Why Some Names Are Banned

Sometimes a name simply is not permitted because it is obscene, could lead to bullying, violates cultural norms or just doesn’t seem right to a bureaucrat.

In many cases, you have to wonder what some parents were thinking. Who looks at their child and thinks Lucifer, iMac or Hitler might be the perfect name?

Governments around the world have taken it upon themselves to outlaw certain offensive, confusing or downright ridiculous baby names to save kids everywhere from decades of embarrassment, confusion and bullying.

We found no banned names in Canada. Perhaps the government is more tolerant of unusual names, or perhaps parents in Canada are more sensible than elsewhere.

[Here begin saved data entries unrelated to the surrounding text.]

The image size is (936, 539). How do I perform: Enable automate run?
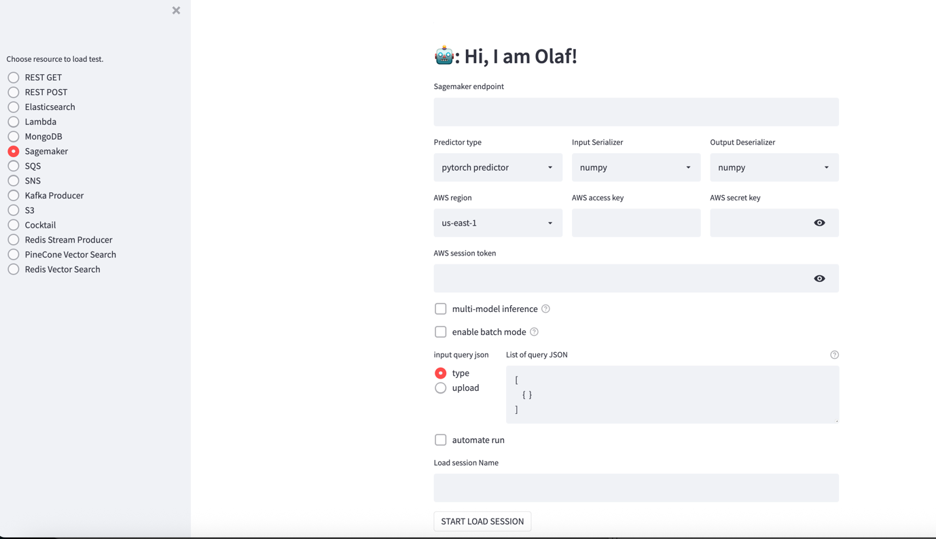coord(440,440)
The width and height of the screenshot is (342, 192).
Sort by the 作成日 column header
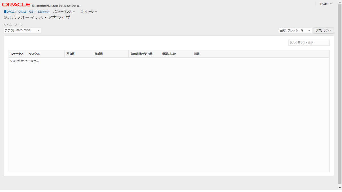point(99,54)
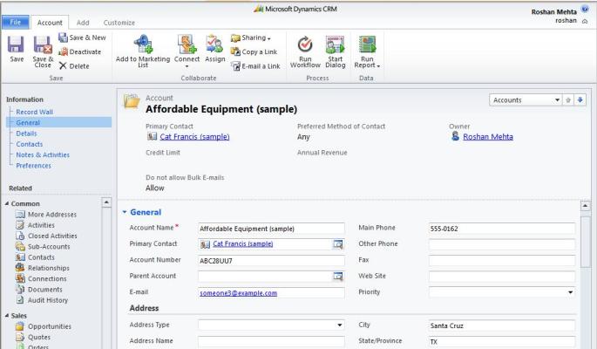Click the Assign ribbon icon
The image size is (597, 349).
click(x=214, y=43)
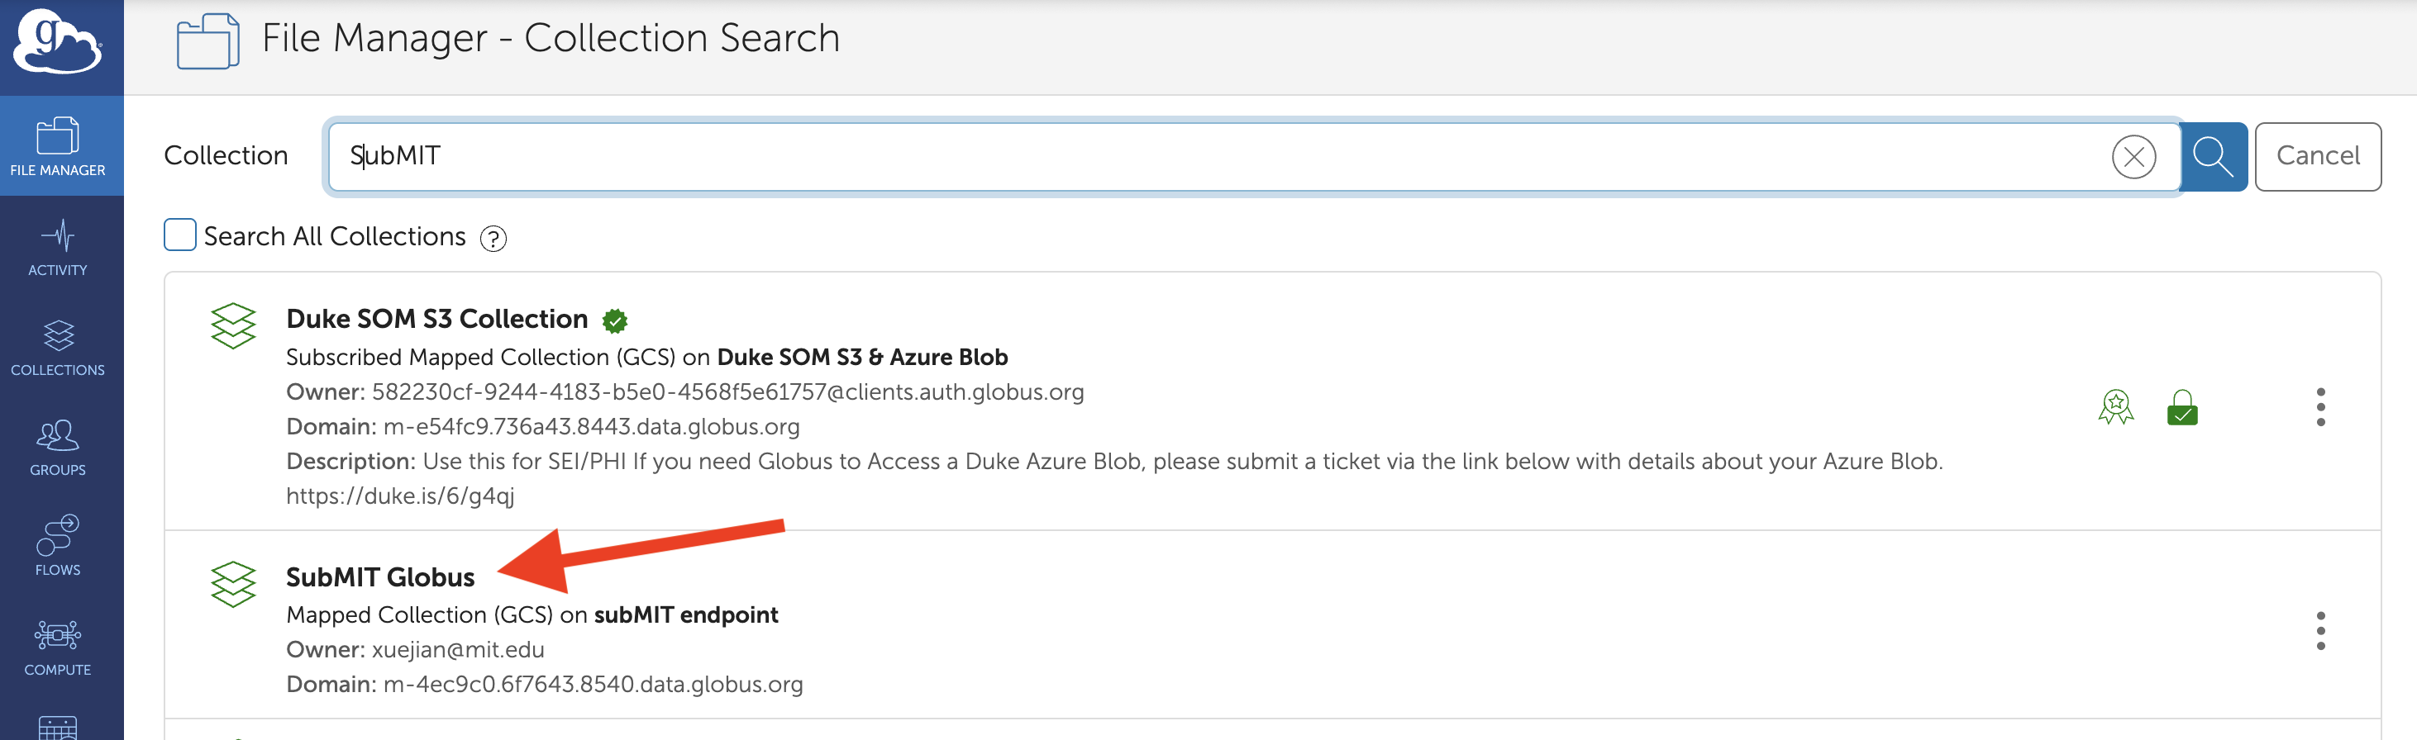
Task: Select the Duke SOM S3 Collection title
Action: 437,319
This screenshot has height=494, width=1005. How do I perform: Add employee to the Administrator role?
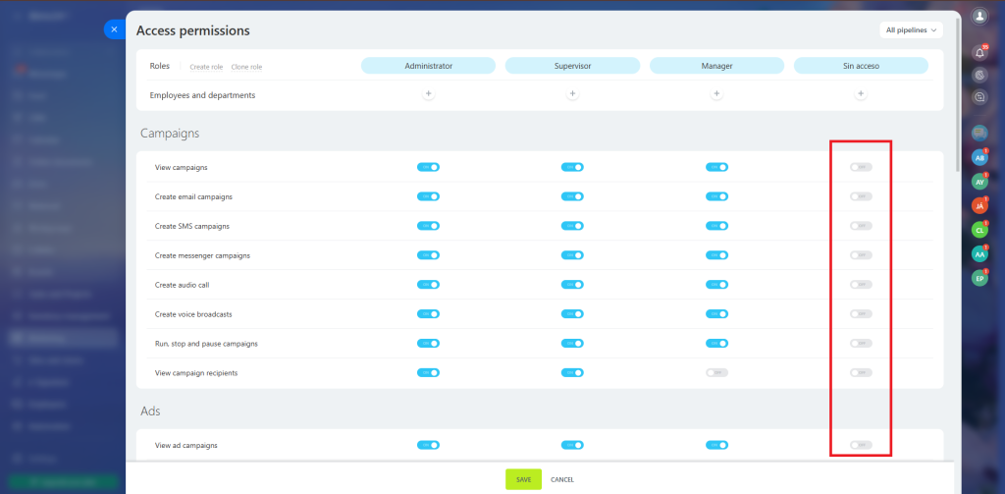click(x=428, y=94)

In the United States, we found a couple examples of odd names, numbers actually, that were disallowed. New Jersey would not allow “50″ because it is a number, not a name, and California would not allow “III”, meaning three or third, because it is confusing. California also requires both a first and last name and only allows names written using the 26 letters of the alphabets – that is, no special characters, numbers or accents.

Offensive names are often banned. “Adolph Hitler,” for example is banned in Germany, Malaysia, Mexico and New Zealand. Germany also bars use of :Osama bin Laden” and Australia takes issue with “Bonghead.” The meaning of that one seems to mean somewone with a water pipe for a noggin.

Names considered obscene are no nos in a lot of places.

“Anal” is banned in New Zealand, “Anus” is banned in Denmark, “Panties,” “Shithead,” and “Virgin” are not allowed in Australia and “Woti” – meaning sexual instercourse – is banned in Malaysia.

Some governments will not allow names referring to the devil, to God or to titles of royalty or leaders.
In Japan, “Akuma” – meaning Devil – is not allowed. “Prince” is a no go in Saudia Arabia as is “Malek” – meaning king – and “Prophet”. “Prime Minister” and “God” are out in the Australian state of Victoria, as are Saint, Jesus, Bishop, Christ and Satan. New Zealand says no to “Lucifer.”

Governments draw the line at product names or brand names in some nations. Australia says no to “iMac” and “Ikea”, France tosses “Nutella” and Mexico’s state of Sonora boots “Facebook.”

Perhaps it would be easier for parents to stick with tried and true names like John, Mary, Joe, Jose, Maria and Ann.